[Source records]
☆ ☆ ☆ ☆ ☆ ☆ ☆
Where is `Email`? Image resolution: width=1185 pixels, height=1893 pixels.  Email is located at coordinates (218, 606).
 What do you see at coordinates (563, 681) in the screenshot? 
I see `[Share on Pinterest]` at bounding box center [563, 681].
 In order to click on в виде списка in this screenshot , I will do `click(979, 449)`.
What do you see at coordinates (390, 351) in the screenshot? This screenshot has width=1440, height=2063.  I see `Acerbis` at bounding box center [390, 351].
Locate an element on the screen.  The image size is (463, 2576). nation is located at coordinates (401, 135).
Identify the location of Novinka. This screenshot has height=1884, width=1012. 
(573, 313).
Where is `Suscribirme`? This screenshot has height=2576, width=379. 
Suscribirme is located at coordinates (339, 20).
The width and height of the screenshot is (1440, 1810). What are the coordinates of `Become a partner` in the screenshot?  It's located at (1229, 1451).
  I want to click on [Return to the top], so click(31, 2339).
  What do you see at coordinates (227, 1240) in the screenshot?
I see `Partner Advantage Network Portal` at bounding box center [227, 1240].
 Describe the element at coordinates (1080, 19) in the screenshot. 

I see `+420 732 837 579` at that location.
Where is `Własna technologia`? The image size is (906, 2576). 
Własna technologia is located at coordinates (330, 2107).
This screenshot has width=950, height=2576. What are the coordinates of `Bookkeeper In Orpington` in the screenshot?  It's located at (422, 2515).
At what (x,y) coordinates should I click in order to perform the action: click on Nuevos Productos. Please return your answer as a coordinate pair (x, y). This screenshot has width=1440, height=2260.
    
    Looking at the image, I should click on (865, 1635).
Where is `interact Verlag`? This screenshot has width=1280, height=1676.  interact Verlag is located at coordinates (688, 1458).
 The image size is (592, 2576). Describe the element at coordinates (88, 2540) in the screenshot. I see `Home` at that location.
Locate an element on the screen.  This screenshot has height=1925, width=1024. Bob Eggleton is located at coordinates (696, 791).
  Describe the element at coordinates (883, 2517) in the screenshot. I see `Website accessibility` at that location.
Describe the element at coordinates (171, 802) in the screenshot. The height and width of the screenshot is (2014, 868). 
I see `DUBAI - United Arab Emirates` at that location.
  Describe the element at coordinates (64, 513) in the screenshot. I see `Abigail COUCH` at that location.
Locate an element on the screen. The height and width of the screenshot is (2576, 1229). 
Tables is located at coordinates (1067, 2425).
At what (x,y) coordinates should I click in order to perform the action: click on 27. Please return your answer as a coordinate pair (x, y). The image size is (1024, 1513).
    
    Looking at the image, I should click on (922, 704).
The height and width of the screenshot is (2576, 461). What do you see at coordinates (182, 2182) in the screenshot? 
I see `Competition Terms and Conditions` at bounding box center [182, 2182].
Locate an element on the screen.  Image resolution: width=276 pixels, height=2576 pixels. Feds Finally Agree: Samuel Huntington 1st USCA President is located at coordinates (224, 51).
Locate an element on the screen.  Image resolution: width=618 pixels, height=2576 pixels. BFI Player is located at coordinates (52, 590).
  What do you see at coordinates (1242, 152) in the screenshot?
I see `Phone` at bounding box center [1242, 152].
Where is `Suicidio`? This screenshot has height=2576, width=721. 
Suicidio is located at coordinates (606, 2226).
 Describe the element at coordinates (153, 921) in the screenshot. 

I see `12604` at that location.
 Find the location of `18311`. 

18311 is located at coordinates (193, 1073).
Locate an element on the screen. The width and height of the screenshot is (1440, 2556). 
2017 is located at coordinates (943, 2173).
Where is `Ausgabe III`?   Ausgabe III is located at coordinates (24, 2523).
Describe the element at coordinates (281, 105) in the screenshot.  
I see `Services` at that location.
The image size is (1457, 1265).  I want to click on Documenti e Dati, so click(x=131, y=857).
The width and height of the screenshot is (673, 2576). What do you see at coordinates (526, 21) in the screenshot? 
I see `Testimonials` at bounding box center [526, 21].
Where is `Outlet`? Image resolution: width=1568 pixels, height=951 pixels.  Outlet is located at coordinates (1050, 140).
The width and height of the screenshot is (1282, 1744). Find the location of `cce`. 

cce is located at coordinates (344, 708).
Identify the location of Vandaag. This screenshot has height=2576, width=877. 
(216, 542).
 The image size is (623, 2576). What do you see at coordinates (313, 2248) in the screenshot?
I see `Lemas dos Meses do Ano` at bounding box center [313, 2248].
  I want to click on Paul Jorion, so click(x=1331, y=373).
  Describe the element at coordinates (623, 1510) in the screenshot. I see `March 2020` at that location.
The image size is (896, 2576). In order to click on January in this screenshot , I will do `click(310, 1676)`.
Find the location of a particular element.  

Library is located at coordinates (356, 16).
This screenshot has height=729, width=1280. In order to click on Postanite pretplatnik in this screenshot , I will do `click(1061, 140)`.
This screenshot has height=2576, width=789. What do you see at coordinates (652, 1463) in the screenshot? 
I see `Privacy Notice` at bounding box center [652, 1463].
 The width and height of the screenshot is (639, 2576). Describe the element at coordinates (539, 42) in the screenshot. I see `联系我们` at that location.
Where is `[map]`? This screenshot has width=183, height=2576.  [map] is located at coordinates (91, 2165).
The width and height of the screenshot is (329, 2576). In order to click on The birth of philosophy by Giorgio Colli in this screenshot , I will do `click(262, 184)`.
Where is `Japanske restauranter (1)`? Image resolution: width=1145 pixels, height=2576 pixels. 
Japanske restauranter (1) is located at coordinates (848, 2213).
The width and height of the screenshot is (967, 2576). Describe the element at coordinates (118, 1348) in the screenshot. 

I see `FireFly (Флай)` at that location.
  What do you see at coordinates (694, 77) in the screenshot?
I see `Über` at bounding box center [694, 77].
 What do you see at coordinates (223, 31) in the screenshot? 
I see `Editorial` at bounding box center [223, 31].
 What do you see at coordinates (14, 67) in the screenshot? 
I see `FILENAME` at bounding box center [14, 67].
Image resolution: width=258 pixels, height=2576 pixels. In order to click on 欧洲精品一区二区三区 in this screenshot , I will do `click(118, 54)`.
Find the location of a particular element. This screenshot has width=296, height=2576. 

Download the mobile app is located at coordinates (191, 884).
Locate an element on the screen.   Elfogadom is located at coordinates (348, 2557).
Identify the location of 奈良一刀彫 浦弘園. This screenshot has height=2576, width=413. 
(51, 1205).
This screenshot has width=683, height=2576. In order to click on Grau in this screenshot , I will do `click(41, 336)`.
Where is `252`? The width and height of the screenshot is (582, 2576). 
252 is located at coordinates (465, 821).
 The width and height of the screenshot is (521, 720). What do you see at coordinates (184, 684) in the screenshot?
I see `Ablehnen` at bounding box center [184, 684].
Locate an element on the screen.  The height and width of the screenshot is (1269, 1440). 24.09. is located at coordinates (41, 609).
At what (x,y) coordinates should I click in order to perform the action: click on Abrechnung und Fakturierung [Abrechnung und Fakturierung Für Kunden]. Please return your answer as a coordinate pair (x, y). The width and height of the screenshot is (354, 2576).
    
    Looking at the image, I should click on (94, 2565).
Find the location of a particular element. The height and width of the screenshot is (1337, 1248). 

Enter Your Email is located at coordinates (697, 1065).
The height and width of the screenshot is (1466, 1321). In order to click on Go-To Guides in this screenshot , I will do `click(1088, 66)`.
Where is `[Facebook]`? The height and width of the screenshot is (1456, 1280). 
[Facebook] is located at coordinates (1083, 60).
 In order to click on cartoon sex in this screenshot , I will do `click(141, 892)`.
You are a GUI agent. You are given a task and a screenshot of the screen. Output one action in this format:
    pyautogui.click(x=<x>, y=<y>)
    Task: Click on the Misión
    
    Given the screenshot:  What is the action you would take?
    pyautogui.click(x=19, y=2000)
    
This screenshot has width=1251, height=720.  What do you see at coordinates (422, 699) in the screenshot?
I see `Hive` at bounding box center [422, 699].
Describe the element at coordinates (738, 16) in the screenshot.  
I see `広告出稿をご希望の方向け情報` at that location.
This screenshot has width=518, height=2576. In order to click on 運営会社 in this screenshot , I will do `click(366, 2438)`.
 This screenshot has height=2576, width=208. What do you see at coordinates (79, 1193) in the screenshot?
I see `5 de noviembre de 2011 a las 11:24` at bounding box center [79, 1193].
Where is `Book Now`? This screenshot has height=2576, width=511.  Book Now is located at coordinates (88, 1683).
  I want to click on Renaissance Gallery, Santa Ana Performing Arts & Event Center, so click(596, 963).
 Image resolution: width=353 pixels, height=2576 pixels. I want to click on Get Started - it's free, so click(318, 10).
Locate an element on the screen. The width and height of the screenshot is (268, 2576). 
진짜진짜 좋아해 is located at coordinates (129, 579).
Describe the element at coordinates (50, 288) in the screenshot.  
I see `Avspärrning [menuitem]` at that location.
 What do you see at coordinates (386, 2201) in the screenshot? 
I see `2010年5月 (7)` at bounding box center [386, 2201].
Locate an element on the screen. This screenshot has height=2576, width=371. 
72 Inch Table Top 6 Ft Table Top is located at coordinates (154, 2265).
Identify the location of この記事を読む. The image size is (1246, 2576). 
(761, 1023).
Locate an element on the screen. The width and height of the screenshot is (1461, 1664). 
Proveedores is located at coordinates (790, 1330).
☆ ☆ ☆ ☆ ☆ ☆ ☆
Reproduce the items above without any changes, everything from the line containing "This screenshot has height=729, width=1280." down to the line containing "The width and height of the screenshot is (329, 2576).", including both of those lines.

This screenshot has height=729, width=1280. In order to click on Postanite pretplatnik in this screenshot , I will do `click(1061, 140)`.
This screenshot has height=2576, width=789. What do you see at coordinates (652, 1463) in the screenshot? 
I see `Privacy Notice` at bounding box center [652, 1463].
 The width and height of the screenshot is (639, 2576). Describe the element at coordinates (539, 42) in the screenshot. I see `联系我们` at that location.
Where is `[map]`? This screenshot has width=183, height=2576.  [map] is located at coordinates (91, 2165).
The width and height of the screenshot is (329, 2576). In order to click on The birth of philosophy by Giorgio Colli in this screenshot , I will do `click(262, 184)`.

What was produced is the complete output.